When destroying the node, you need only a single call to free(), to the node itself.
struct Node *list = NULL, **nextp = &list;
char buffer[1024];
while (fgets(buffer, sizeof buffer, file) != NULL) {
struct Node *node;
node = malloc(sizeof(struct Node) + strlen(buffer) + 1);
node->key = strtok(strcpy((char*)(node+1), buffer), "/\r\n");
node->value = strtok(NULL, "\r\n");
node->next = NULL;
*nextp = node;
nextp = &node->next;
}
Explanation:
With 20 comments and one unexplained downvote, I think that the code needs some explanation, specially with regards to the tricks employed:
Building a linked list:
struct Node *list = NULL, **nextp = &list;
...
*nextp = node;
nextp = &node->next;
This is a trick to create a linked list iteratively in forward order without having to special-case the head of the list. It uses a pointer-to-pointer to the next node. First the nextp pointer points to the list head pointer; in the first iteration, the list head is set through this pointer-to-pointer and then nextp is moved to the next pointer of that node. Subsequent iterations fill the next pointer of the last node.
Single allocation:
node = malloc(sizeof(struct Node) + strlen(buffer) + 1);
node->key = ... strcpy((char*)(node+1), buffer) ...
We have to deal with three pointers: the node itself, the key string and the value string. This usually would require three separate allocations (malloc, calloc, strdup...), and consequently free separate releases (free). Instead, in this case, the spaces of the tree elements are summed in sizeof(struct Node) + strlen(buffer) + 1 and passed to a single malloc call, which returns a single block of memory. The beginning of this block of memory is assigned to node, the structure itself. The additional memory (strlen(buffer)+1) comes right after the node, and it's address is obtained using pointer arithmetic using node+1. It is used to make a copy of the entire string read from the file ("key/value\n").
Since malloc is called a single time for each node, a single allocation is made. It means that you don't need to call free(node->key) and free(node->value). In fact, it won't work at all. Just a single free(node) will take care of deallocating the structure and both strings in one block.
Line parsing:
node->key = strtok(strcpy((char*)(node+1), buffer), "/\r\n");
node->value = strtok(NULL, "\r\n");
The first call to strtok returns the pointer to the beginning of the buffer itself. It looks for a '/' (additionally for end-of-line markers) and breaks the string there with a NUL character. So the "key/value\n" is broken in "key" and "value\n" with a NUL character in between, and a pointer to the first is returned and stored in node->key. The second call to strtok will work upon the remaining "value\n", strip the end-of-line marker and returning a pointer to "value", which is stored in node->value.
I hope this cleans all questions about the above solution... it is too much for a closed question. The complete test code is here.

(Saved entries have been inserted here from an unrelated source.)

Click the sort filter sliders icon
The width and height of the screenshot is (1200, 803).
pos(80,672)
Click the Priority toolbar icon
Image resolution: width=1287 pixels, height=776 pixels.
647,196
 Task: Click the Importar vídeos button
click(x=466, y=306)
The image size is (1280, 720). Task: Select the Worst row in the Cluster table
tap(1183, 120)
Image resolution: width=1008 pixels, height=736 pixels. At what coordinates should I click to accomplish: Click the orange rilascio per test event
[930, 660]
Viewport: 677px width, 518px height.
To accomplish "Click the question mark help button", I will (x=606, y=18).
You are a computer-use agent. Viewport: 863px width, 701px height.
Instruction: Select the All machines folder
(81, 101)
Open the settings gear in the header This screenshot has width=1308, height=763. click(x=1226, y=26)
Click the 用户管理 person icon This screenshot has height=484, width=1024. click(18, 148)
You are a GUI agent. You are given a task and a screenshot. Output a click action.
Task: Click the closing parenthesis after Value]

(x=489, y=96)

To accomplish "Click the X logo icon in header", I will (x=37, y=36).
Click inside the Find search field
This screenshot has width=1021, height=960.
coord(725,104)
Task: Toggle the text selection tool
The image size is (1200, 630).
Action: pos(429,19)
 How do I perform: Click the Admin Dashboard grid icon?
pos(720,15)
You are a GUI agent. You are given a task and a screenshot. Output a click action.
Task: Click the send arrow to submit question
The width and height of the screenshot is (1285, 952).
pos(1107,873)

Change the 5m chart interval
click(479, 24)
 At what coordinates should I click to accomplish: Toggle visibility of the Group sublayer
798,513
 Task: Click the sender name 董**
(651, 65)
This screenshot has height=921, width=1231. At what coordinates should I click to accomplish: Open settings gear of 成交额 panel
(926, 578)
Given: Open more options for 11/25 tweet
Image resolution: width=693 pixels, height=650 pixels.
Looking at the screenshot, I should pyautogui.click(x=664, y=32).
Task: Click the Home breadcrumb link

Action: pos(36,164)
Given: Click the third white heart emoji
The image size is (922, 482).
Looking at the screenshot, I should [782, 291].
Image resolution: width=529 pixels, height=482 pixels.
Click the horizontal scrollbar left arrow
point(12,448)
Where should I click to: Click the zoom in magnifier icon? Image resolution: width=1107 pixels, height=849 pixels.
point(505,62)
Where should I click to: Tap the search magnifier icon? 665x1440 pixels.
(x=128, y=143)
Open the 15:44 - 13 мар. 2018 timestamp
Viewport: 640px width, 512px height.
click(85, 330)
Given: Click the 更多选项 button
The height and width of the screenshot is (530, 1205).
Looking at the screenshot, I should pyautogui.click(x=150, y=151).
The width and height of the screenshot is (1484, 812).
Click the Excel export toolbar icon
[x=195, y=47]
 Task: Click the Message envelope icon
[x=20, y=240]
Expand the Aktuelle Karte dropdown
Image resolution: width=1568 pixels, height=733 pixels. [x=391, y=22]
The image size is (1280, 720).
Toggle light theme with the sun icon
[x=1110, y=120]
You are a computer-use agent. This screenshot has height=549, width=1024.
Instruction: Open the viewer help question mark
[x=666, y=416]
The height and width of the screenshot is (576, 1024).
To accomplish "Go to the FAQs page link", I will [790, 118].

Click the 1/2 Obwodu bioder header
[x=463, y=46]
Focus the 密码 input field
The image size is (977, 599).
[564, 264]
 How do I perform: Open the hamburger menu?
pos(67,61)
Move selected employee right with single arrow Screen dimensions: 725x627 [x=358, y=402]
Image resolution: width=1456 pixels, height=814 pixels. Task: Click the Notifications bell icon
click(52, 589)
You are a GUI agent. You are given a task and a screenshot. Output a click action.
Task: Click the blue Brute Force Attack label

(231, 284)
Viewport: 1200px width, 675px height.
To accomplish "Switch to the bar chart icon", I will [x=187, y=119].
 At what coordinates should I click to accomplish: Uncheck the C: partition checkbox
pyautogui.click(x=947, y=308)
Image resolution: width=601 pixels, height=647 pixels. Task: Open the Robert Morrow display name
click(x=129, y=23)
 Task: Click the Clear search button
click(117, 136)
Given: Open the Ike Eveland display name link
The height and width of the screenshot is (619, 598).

You could also use fscanf to parse the input lines directly into keys and values:
char key[80], value[80];
fscanf (pFile, "%s/%s", key, value);
However, the drawback of this approach is that you need to allocate big enough buffers for the keys and values in advance (or use a temp buffer, then copy its value into its final destination, allocated with the right size). With strtok you can check the length of each key and value, then allocate a buffer of exactly the right size to store it.
Update: As commenters pointed out, another (potentially more serious) drawback of fscanf is that it doesn't work for strings containing whitespace.

If you wouldn't mind having aboth the key and the walue in one memory block (two strings), you can just read into a buffer, find the '/' change it into '\0' and point the value pointer just behind the '\0' character. Just don't forget to call free() only on the key value (this will free both the key and the value).

cycle through lines:
1) find '/'
2) devide pair key/value at the position '/'
3) fill key and value
in code:
char* p;
if(p = strchr(str,'/')
{
*p++ = 0;
key = strdup(str);
value = strdup(p);
}

Related

What is the intent of the pointer arithmetic in this code?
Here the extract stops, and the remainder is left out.